Steven Price mixes haunting vocals in the background of his excellent orchestral score, which gives the music an appropriately unnerving effect.  The battle sequences are impressively pulled off, showing the brutality of war in shocking and often disturbingly realistic ways.  The film doesn’t shy away from showing the effects of bullets ripping through bodies, leaving human remains strewn about, and this unwavering attention to detail is admittedly admirable.  Because of this brutally realistic approach, Fury is a hard and sometimes gruelling film to watch, but the excellent performances keep us gripped.

Recalling his unforgettable work in Quentin Tarantino’s brilliant Inglourious Basterds, Brad Pitt shines in another solid and fiercely dedicated performance here.  Logan Lerman delivers standout supporting work, affectively showing the sheer fear of his character, a typist turned fighter who observes the situation unfolding around him with a quiet anxiety behind his eyes.  Rebounding from his embarrassing real life persona, Shia LaBeouf also gets some excellent scenes, bringing surprising depth to his character through a dedicated performance that had him refrain from showering during the shoot.

Through these performances, we really feel the claustrophobia of the tank that forces them to become a family, and the actors bring an authentic quality to their interactions.  A powerfully written scene at the home of German cousins Irma (Anamaria Marinca) and Emma (Alicia von Rittberg), provides an excellent showcase for the believable and sometimes explosive chemistry that they share.  This memorable extended sequence offers a reprieve from the fighting but not the tension that permeates the entire film, allowing words to become the most powerful force in a story largely dominated by gunfire.

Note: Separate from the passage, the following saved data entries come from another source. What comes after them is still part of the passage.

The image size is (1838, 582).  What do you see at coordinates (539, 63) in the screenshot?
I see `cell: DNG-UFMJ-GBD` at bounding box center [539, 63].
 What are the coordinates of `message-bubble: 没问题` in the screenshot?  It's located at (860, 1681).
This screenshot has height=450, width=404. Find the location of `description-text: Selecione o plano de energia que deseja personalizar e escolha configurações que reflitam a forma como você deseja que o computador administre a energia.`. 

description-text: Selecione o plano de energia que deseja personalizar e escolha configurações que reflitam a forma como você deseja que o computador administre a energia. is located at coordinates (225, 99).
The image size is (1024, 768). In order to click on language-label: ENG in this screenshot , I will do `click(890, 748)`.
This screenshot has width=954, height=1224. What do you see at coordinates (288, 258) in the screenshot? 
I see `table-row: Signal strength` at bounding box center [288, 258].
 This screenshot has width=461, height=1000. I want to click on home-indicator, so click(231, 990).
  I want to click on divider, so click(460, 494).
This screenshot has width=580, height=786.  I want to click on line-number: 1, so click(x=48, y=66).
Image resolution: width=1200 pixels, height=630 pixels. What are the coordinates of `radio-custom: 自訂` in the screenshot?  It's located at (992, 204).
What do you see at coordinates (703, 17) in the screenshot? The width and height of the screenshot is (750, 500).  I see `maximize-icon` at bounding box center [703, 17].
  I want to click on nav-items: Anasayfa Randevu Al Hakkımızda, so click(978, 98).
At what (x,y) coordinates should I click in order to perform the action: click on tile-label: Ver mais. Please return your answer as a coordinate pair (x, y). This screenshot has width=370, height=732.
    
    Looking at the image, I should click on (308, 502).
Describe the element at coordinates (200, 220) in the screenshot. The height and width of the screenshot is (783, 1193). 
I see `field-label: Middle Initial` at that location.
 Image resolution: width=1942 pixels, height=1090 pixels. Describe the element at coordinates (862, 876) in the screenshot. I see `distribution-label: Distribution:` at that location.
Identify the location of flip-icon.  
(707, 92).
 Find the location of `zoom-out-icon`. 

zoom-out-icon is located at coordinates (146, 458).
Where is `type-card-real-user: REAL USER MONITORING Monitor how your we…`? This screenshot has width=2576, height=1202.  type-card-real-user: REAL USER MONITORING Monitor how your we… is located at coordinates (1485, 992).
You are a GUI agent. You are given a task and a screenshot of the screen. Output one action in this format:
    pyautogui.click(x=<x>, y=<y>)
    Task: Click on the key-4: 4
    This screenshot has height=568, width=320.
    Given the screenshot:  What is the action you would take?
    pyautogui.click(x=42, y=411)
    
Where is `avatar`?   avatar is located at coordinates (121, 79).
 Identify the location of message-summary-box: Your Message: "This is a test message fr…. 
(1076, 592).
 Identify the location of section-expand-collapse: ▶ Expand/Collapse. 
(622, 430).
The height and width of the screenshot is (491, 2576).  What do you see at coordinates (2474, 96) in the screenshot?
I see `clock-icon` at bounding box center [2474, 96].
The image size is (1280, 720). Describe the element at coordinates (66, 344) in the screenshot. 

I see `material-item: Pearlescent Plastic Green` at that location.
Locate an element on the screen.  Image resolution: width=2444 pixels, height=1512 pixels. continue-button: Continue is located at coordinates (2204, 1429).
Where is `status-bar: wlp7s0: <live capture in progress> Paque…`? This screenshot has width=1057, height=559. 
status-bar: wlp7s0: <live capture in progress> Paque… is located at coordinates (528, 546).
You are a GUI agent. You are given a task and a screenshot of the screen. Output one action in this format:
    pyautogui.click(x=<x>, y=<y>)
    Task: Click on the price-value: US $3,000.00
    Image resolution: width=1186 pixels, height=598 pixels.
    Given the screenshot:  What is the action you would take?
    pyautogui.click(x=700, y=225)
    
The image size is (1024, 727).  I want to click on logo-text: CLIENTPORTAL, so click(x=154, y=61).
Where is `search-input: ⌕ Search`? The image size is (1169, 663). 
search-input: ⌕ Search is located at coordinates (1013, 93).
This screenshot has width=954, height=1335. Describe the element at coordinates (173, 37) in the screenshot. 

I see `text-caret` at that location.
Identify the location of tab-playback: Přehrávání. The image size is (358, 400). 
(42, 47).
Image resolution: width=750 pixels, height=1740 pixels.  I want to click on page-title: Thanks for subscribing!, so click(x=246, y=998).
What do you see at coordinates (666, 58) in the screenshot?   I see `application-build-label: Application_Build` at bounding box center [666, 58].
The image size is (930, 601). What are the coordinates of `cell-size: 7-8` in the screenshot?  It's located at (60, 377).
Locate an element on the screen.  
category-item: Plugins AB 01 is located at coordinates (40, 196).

The finale is an incredibly tense sequence that sees them struggling to hold off hundreds of enemy soldiers, culminating with heartbreaking images of carnage that close the film on a sobering note, even though we know that the Nazis are about to be defeated and the war is within weeks of being over.  With powerful themes of loyalty, brotherhood and self sacrifice, matched by scriptural quotes and biblical undertones, Fury has the feel of a classic American war movie, as channelled through a gritty and impressively realistic lens.